Sur son appel incident :

- recevoir son appel incident, et statuant à nouveau :

A titre principal,

- ordonner, sur le fondement des articles 671 et 672 du code civil, l'abattage par M. [P] et à ses frais, du cyprès [J] (1) planté à une distance de 1,12 mètre de la limite de son fonds, sous astreinte de 50 euros par jour de retard à compter du mois suivant le caractère définitif de l'arrêt à intervenir, en réservant à la juridiction ayant statué en première instance la liquidation de l'astreinte,

- ordonner, sur le fondement de l'article 544 du code civil, l'abattage par M. [P] et à ses frais, du cyprès de [J] (3) planté à une distance de 2,73 mètres de la limite de son fonds, sous astreinte de 50 euros par jour de retard à compter du mois suivant le caractère définitif de l'arrêt à intervenir, en réservant à la juridiction ayant statué en première instance la liquidation de l'astreinte,

- condamner M. [P] à lui payer la somme de 5 000 euros de dommages et intérêts en réparation de son préjudice de perte de vue et perte de valeur de son terrain,

A titre subsidiaire,

- ordonner, sur le fondement de l'article 544 du code civil l'abattage par M. [P] et à ses frais, du cyprès [J] (1) planté à une distance de 1,12 mètre de la limite de son fonds, sous astreinte de 50 euros par jour de retard à compter du mois suivant le caractère définitif de l'arrêt à intervenir, en réservant à la juridiction ayant statué en première instance la liquidation de l'astreinte,

- ordonner sur le fondement de l'article 544 du code civil l'abattage par M. [P] et à ses frais, du laurier-sauce (2) qui croît sur le fonds [P] à une distance de 1,27 mètre de la clôture séparant les fonds [E]/[P], sous astreinte de 50 euros par jour de retard à compter du mois suivant le caractère définitif de l'arrêt à intervenir, en réservant à la juridiction ayant statué en première instance la liquidation de l'astreinte,

A titre infiniment subsidiaire,

- condamner M. [P] à élaguer à ses frais les branches issues de ses trois arbres qui dépassent sur sa propriété, au rythme d'une fois l'an entre le mois d'octobre et le mois de décembre,

- l'autoriser en cas de carence de M. [P], constatée par l'absence d'élagage durant l'année N au 1er janvier de l'année N+1, à procéder à cet élagage annuel aux frais de l'appelant,

En tout état de cause,

- condamner M. [P] à lui payer la somme de 3 000 euros sur le fondement de l'article 700 du code de procédure civile, ainsi qu'à supporter les entiers dépens de l'instance.

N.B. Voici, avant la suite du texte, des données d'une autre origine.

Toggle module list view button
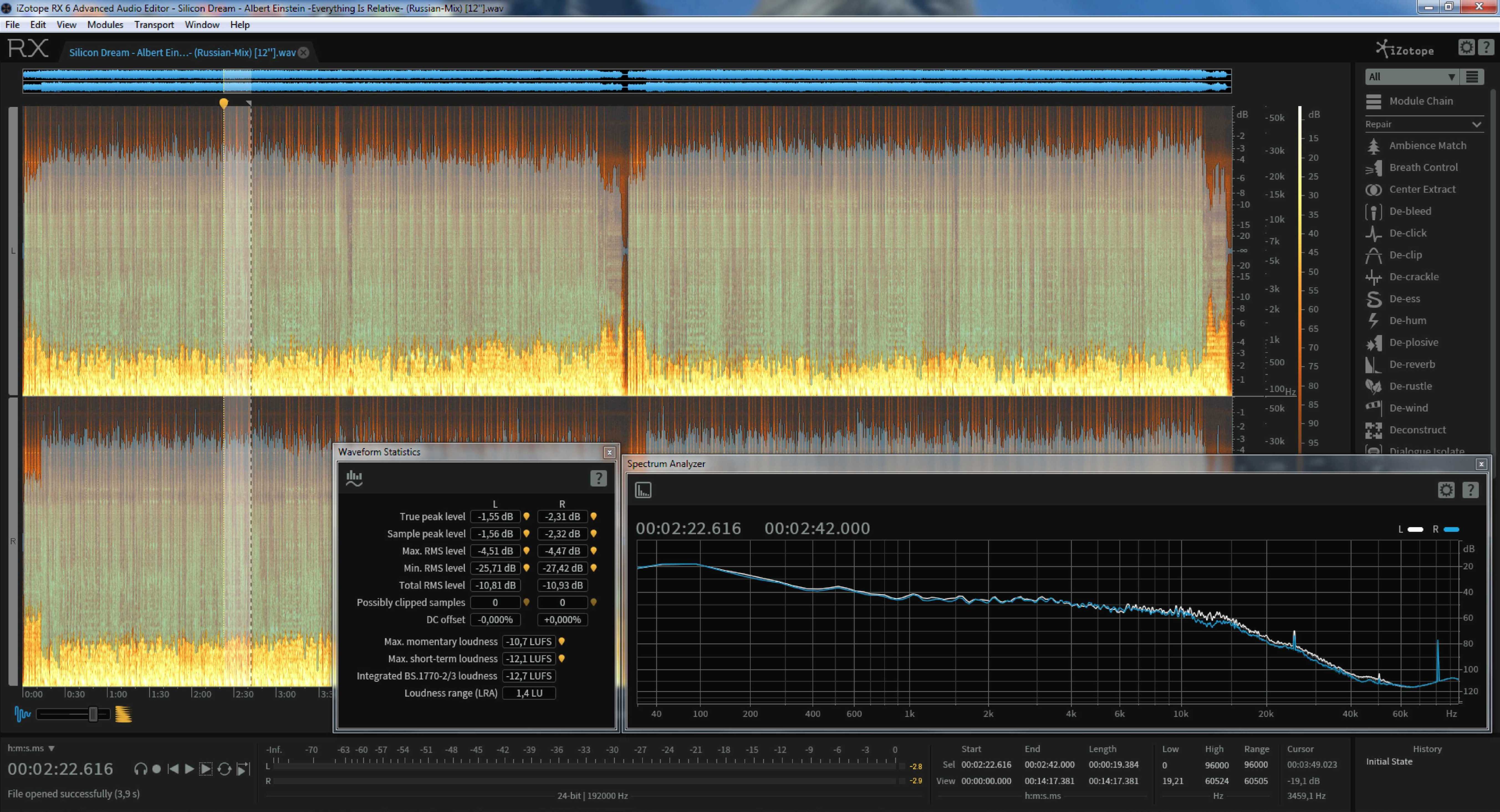Image resolution: width=1500 pixels, height=812 pixels. point(1472,77)
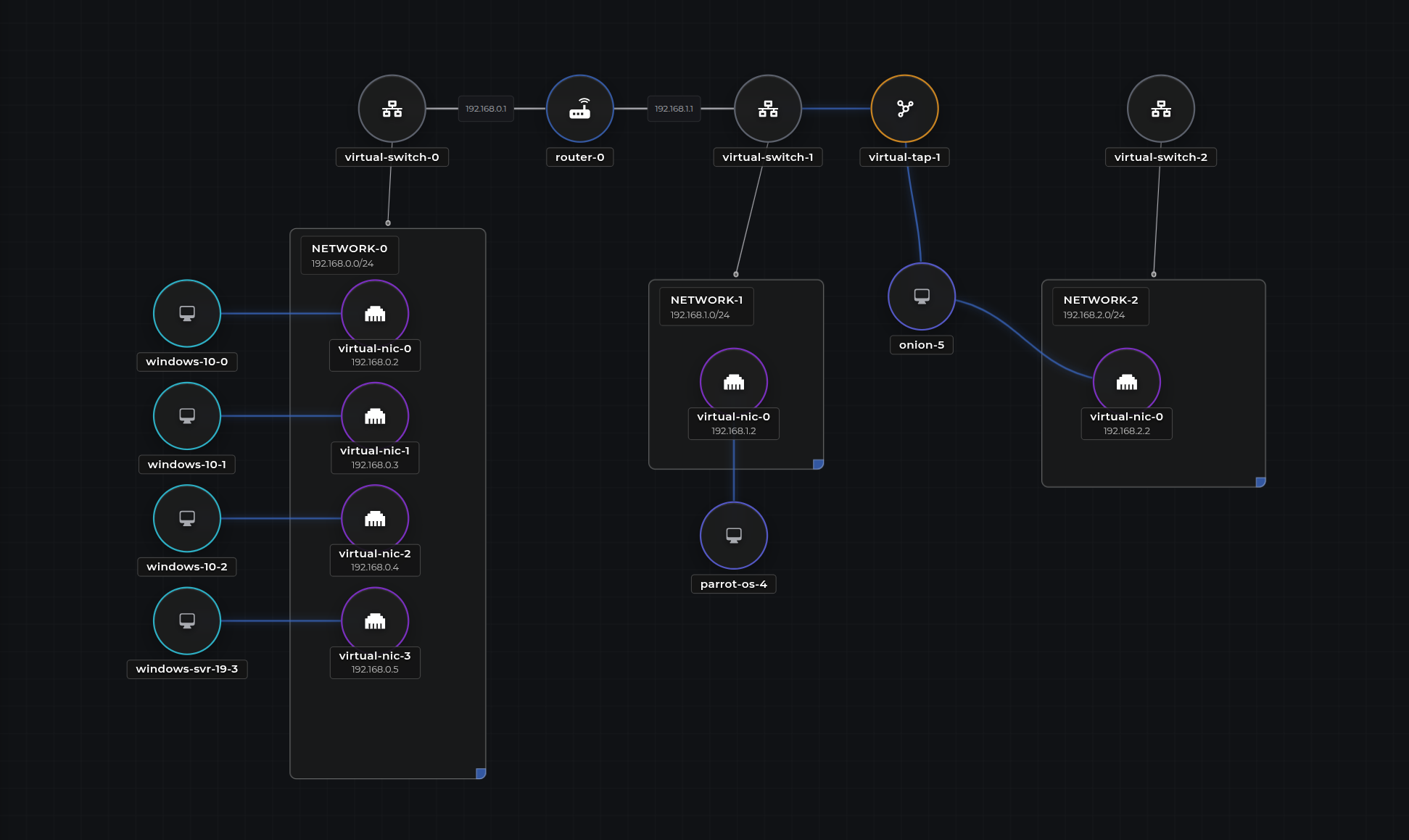Click the 192.168.1.1 link label
Viewport: 1409px width, 840px height.
[673, 109]
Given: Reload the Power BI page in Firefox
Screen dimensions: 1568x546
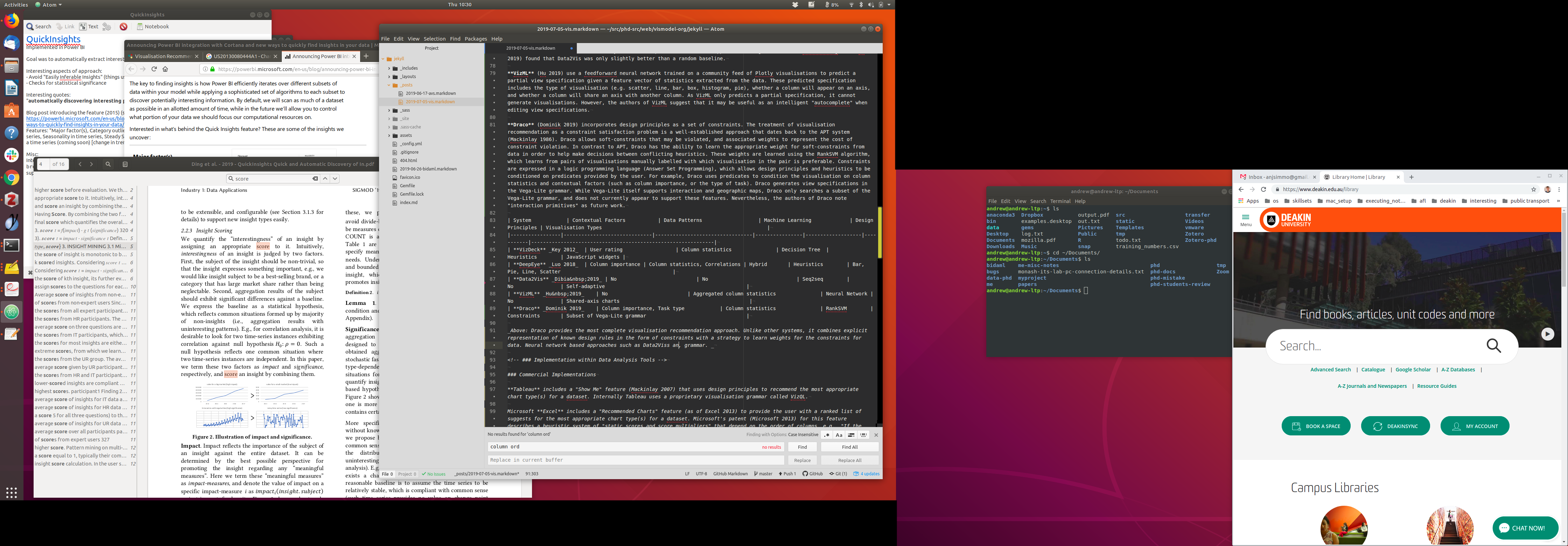Looking at the screenshot, I should 154,69.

Mme [E] soutient en substance :

Sur l'appel principal,

- que les témoignages sont insuffisants pour démontrer que le laurier-sauce bénéficie de la prescription,

- que sur la perte d'ensoleillement, le premier juge a constaté les nombreuses lacunes du rapport d'expertise privé Elex produit par M. [P], notamment le fait qu'il n'est pas argumenté, à la différence du rapport d'expertise [T] produit par elle,

- qu'elle produit des photographies qui confirment la perte d'ensoleillement,

- que les arbres litigieux sont tous à feuille persistante, alors que le murier-platane planté dans sa propriété est à feuille caduque, pour pouvoir profiter du soleil en hiver,

- que la perte d'ensoleillement est un préjudice qui est subi par sa propriété, qu'elle soit louée ou non,

Sur les demandes reconventionnelles de l'appelant,

- que la demande au titre du rééquilibrage est nouvelle,

- qu'il y a une contradiction entre la demande de 1 000 euros qui serait nécessaire au rééquilibrage d'un arbre qui devra ensuite être « probablement » arraché et remplacé pour la somme de 14 160 euros,

- que le préjudice futur, et qui plus est, éventuel, ne possède pas le caractère de certitude nécessaire à son indemnisation,

- que M. [P] fonde sa demande sur le rapport Elex, lequel se réfère aux articles 1242 et 1384 du code civil, mais que ce rapport lui est inopposable, le cabinet Elex ayant été dépêché par la Maif assurance de feue la mère de M. [P],

- que cinq années après, le cyprès se porte comme un charme et que ni sa santé, ni sa solidité ne sont menacés,

- qu'il n'y a pas de préjudice esthétique,

- qu'il n'y a pas de préjudice moral,

- qu'elle n'a eu d'autre choix que de faire procéder à la taille des branches d'un des deux cyprès, empêchant l'usage de son escalier permettant d'accéder à la partie basse de son jardin, M. [P] n'ayant pas répondu à aucun de ses courriers depuis 2011, qu'elle-même ni ses mandataires, n'ont jamais pénétré sur la propriété de M. [P],

- que la plainte pénale déposée par M. [P] le 28 novembre 2017, a été classée sans suite,

Sur son appel incident,

- que le cyprès [J] planté à 1,12 mètre est concerné par l'interdiction de l'article 671 du code civil,

- le point de départ de la prescription est la date à laquelle l'arbre a dépassé la hauteur maximale autorisée,

- l'appelant ne rapporte pas la preuve de cette date,

- que le cyprès [J] planté à 2,73 mètres, ne contrevient pas à l'article 671 du code civil, mais lui cause un trouble anormal de voisinage,

- la Cour de cassation a eu l'occasion de préciser que les juges du fonds peuvent ordonner l'abattage sur ce fondement,

- elle subit une perte d'ensoleillement,

- s'il est de jurisprudence constante qu'il n'y a pas de droit à la vue sur la mer, l'obstruction à la vue, peut constituer un trouble anormal de voisinage,

- les lots ont été disposés afin de bénéficier de la vue sur la mer, sur la baie de [Localité 8],

- depuis 2011, elle subit une perte de vue de 100 %,

- la perte de valeur du terrain est aggravée par un trouble de jouissance depuis plus de dix ans,

- que subsidiairement si la prescription était acquise, elle forme les mêmes demandes sur le fondement de la théorie des troubles anormaux de voisinage,

- que plus subsidiairement, l'élagage des arbres est poursuivi, sans qu'on puisse lui opposer le caractère nouveau de cette demande.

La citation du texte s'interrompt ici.